Grace in the scope of Varnish means delivering otherwise expired objects when circumstances call for it. This can happen because:

  • The backend-director selected is down
  • A different thread has already made a request to the backend that's not yet finished.

Both cases hare handled the same in VCL. However, you may want different grace periods for the different scenarios.

sub vcl_recv {
  if (req.backend.healthy) {
    set req.grace = 30s;
  } else {
    set req.grace = 1h;

sub vcl_fetch {
   set beresp.grace = 1h;

This code snippet tells varnish to keep objects 1 hour in cache past their expiry time. The code in recv tells varnish that if the backend is healthy, only accept objects that are 30 seconds old, but if the backend is sick, accept objects that are up to an hour old.

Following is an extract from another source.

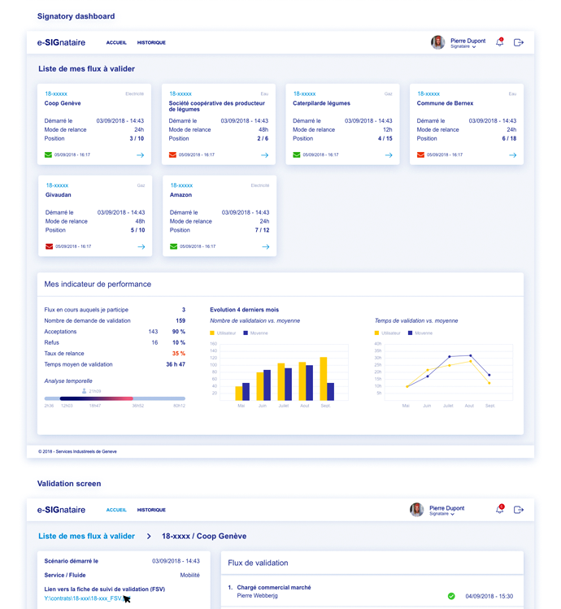Click the green check beside Chargé commercial marché
This screenshot has height=609, width=561.
451,596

The effect this has is that as long as a backend is healthy, clients will be delivered content that is no more than 30 seconds past it's TTL. After that, all clients will have to wait for the backend request to finish. There are two reasons you want this:

  1. If an object has 1200 requests/s and it takes 2 seconds to refresh it, you now have 2400 clients waiting for the same object before it's finished. That's not good.
  2. If you have 1200requests/s and it takes 2 seconds to refresh it, your clients will have waited 20+ minutes total for this object.

Setting req.grace higher when the backend is sick is done to ensure delivery of old content when there is no way to get new content.

The value of beresp.grace is the maximum grace-period for an object, which affects when it's purged. In other words: beresp.grace should be set to the maximum value you will ever want to set req.grace to.

Note: For grace to kick in when a backend is sick, BackendPolling must be enabled. Otherwise, the backend will always be considered healthy.